Lloyd looked as though he was going to say something, but he didn’t, so she carried on.

‘And he said you’d be able to find out when he’d been given the stuff, so we had to have alibis. I had to take the cab to St Pancras, walk over to King’s Cross, buy Monday’s
Times
, and bring it to him on the train. I had to get clothes a couple of sizes bigger’n I take, so I could wear them over his waistcoat thing, and change on the train. I had to use his return ticket, and that way it’d look like he was on the train when it happened. Then I had to drive back to London, and phone room service at half three. That way it’d look like I'd never left the hotel.’

She hadn’t liked it. She had said so, but he’d just kept saying that it would work. And it very nearly had. Very, very nearly.

‘It was OK to start with,’ she went on. ‘But on Sunday, I didn’t want him to go. I didn’t want him to do it. I didn’t know nothin’ ’cept what he’d told me, and it didn’t sound like an alibi to me. But he said to trust him.’ She gave Lloyd a brief smile. ‘Didn’t have no option, so I did.
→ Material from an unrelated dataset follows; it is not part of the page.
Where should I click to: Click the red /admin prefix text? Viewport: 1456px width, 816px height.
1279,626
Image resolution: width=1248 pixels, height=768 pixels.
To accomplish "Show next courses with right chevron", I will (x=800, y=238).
I got the paper, and I caught the train, and I met him. Gave him his paper, his ticket, his waistcoat and his wig, and that was when he said ’bout ringin’ Steve.’

‘Did you ask why?’

‘Said he was goin’ back to the farm, goin’ to make it look like it happened in the
middle
of the night. Said it wouldn’t be no good if he just gave you the paper, that you’d get suspicious if he produced some-thin’ that gave him an alibi. But you’d find it, and he’d tell you a lie ’bout droppin’ it there that mornin’, so you’d prove he couldn’t have. And when you found out when Bernard really died, you’d already have proved he couldn’t’ve done it.’

‘Why couldn’t you have just brought the newspaper with you in the morning, left it there yourself?’
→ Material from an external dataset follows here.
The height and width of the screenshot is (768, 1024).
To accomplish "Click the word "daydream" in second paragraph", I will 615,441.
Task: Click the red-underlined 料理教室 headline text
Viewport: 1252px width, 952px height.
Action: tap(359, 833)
‘I asked that. He said someone might find Bernard ’fore I got home, and the paper had to be there if they did.’

Lloyd gave a reluctant smile. ‘ I have to hand it to Mr Law,’ he said. ‘He really did think of everything. I think you really were as much in the dark as we were.’

Rachel nodded almost vigorous agreement. ‘When I did get here, it wasn’t like he’d said it would be at all. I thought it’d all gone wrong, and I just lost it. Never had hysterics before – wondered who was makin’ all the noise. Never cried so much in my whole life as I cried this week. Never felt so scared, neither.’ She shrugged. ‘Never murdered no one before, though.’

‘I should hope not,’ said Lloyd.

‘Don’t do your nerves no good. Anyway, Curtis told me that he’d never meant to poison him. He’d just said that, so I’d react right, I didn’t know nothin’ bout no overdose of morphine till Nicola told me.’

‘But the post-mortem was delayed,’ said Lloyd. ‘So we knew nothing about the overdose either. And Mr Law found himself being arrested, which was the last thing he’d meant to happen.’

‘I was sick as a dog after you left that flat,’ she said. ‘ Scared out of my wits all week.’

Lloyd got up, started walking round the room again. ‘But I understand you still found time to take care of business,’ he said, looking at the small collection of things she had managed to hang on to. ‘ Your arrangement with Mr McQueen, for instance.’

‘Didn’t have no option bout that, neither.’

‘But you knew that land was already McQueen’s,’ he said. ‘ What was the point of trying to sell it to him?’